This is a basic `union-find`

problem. Given a graph with points being added, we can at least solve:

- How many islands in total?
- Which island is pointA belonging to?
- Are pointA and pointB connected?

The idea is simple. To represent a list of islands, we use **trees**. i.e., a list of roots. This helps us find the identifier of an island faster. If `roots[c] = p`

means the parent of node c is p, we can climb up the parent chain to find out the identifier of an island, i.e., which island this point belongs to:

```
Do root[root[roots[c]]]... until root[c] == c;
```

To transform the two dimension problem into the classic UF, perform a linear mapping:

```
int id = n * x + y;
```

Initially assume every cell are in non-island set `{-1}`

. When point A is added, we create a new root, i.e., a new island. Then, check if any of its 4 neighbors belong to the same island. If not, `union`

the neighbor by setting the root to be the same. Remember to skip non-island cells.

**UNION** operation is only changing the root parent so the running time is `O(1)`

.

**FIND** operation is proportional to the depth of the tree.
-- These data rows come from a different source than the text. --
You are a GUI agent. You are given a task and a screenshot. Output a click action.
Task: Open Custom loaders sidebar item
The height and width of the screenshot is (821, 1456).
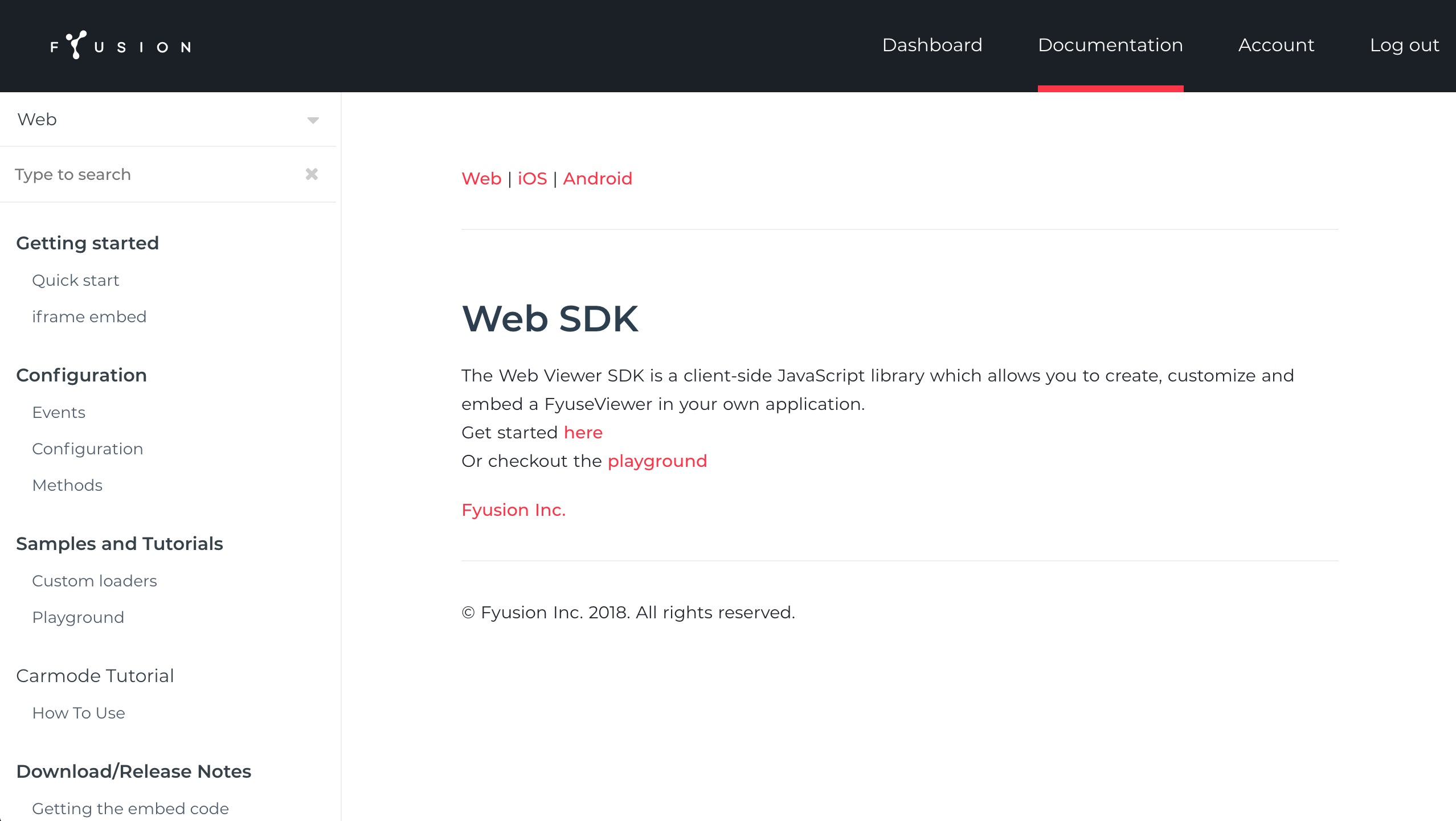[95, 581]
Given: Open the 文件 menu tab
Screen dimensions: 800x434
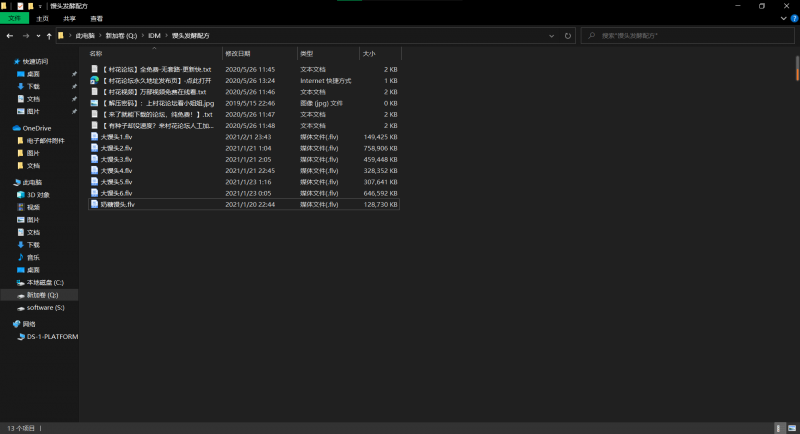Looking at the screenshot, I should click(14, 18).
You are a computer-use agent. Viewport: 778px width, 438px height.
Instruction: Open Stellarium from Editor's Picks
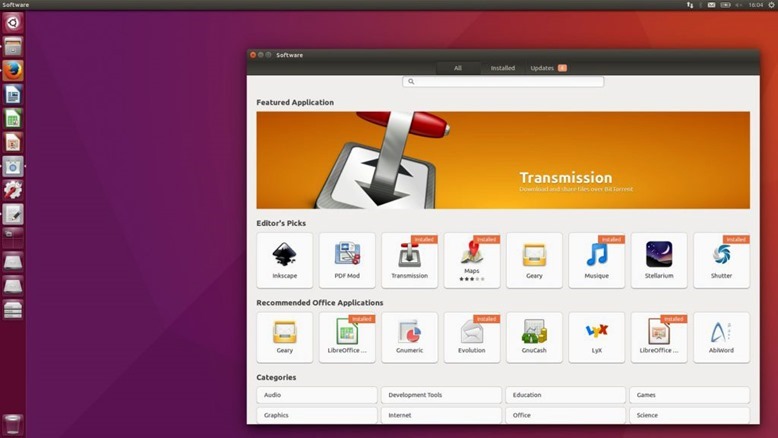pos(659,260)
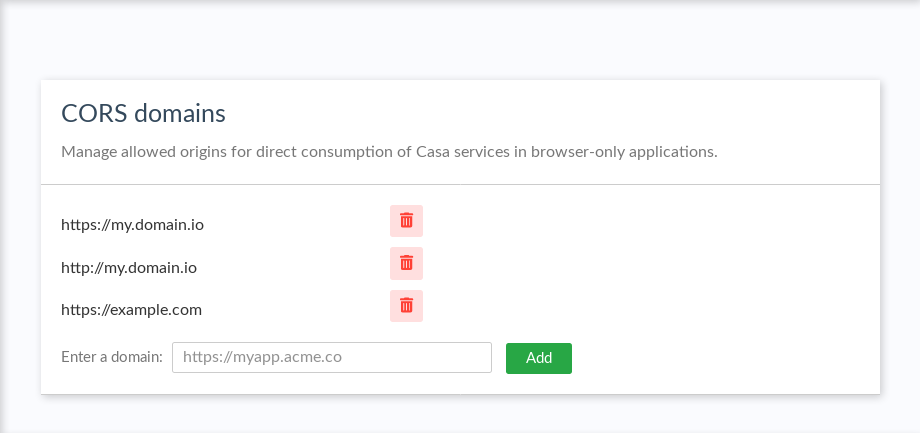
Task: Click the http://my.domain.io list entry
Action: (128, 267)
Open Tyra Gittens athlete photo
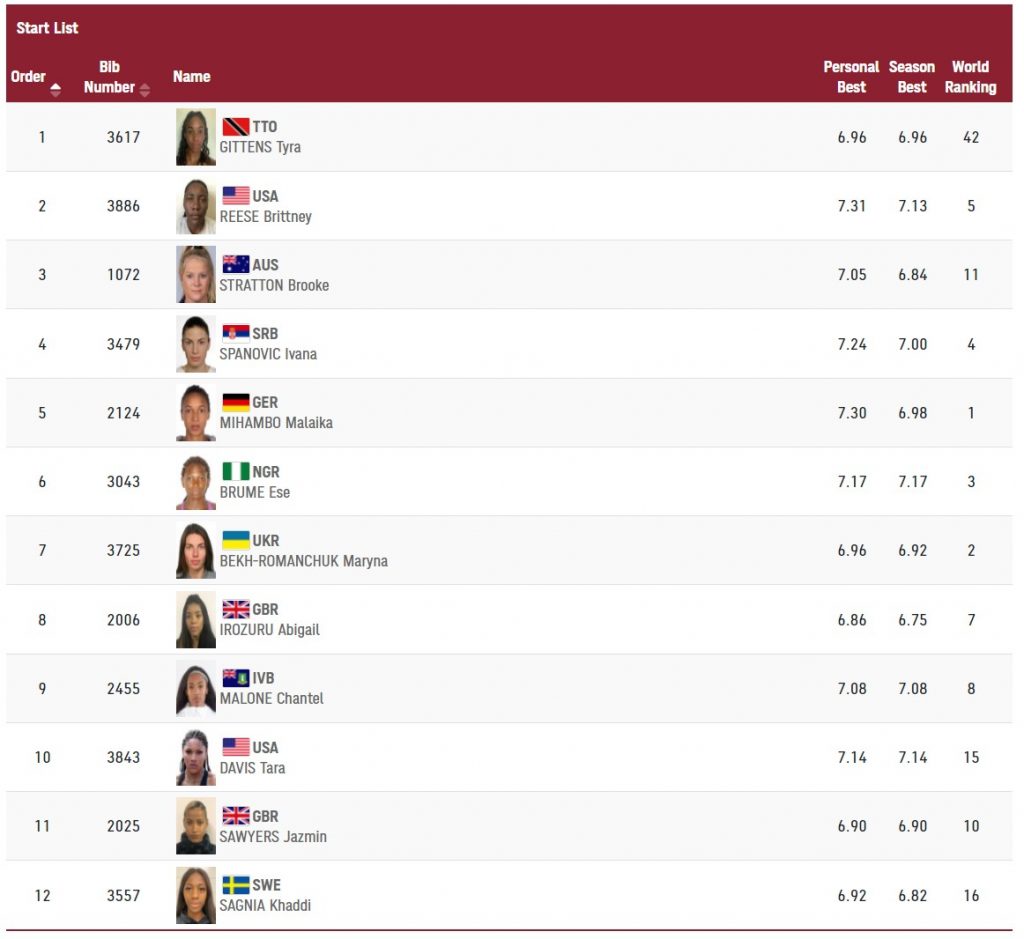 195,137
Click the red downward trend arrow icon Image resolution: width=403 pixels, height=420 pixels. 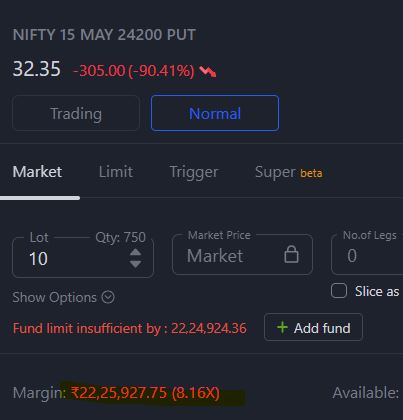208,71

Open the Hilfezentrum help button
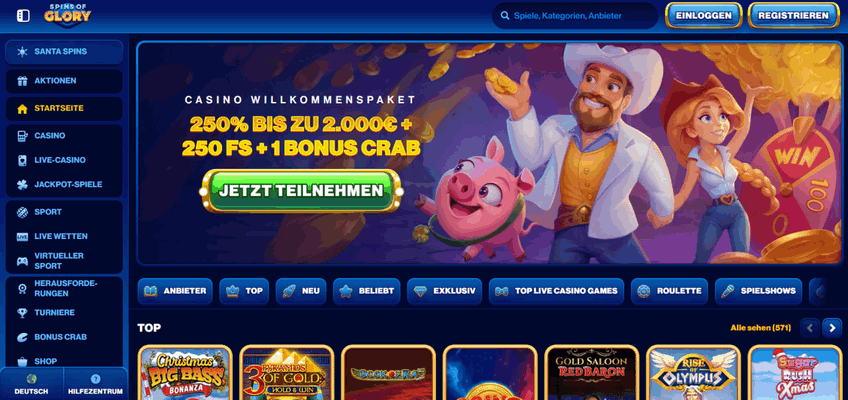click(x=96, y=384)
If N is the number of points added, the average running time is `O(logN)`

, and a sequence of `4N`

operations take `O(NlogN)`

. If there is no balancing, the worse case could be `O(N^2)`

.

Remember that one island could have different `roots[node]`

value for each node. Because `roots[node]`

is the parent of the node, not the highest root of the island. To find the actually root, we have to climb up the tree by calling **findIsland** function.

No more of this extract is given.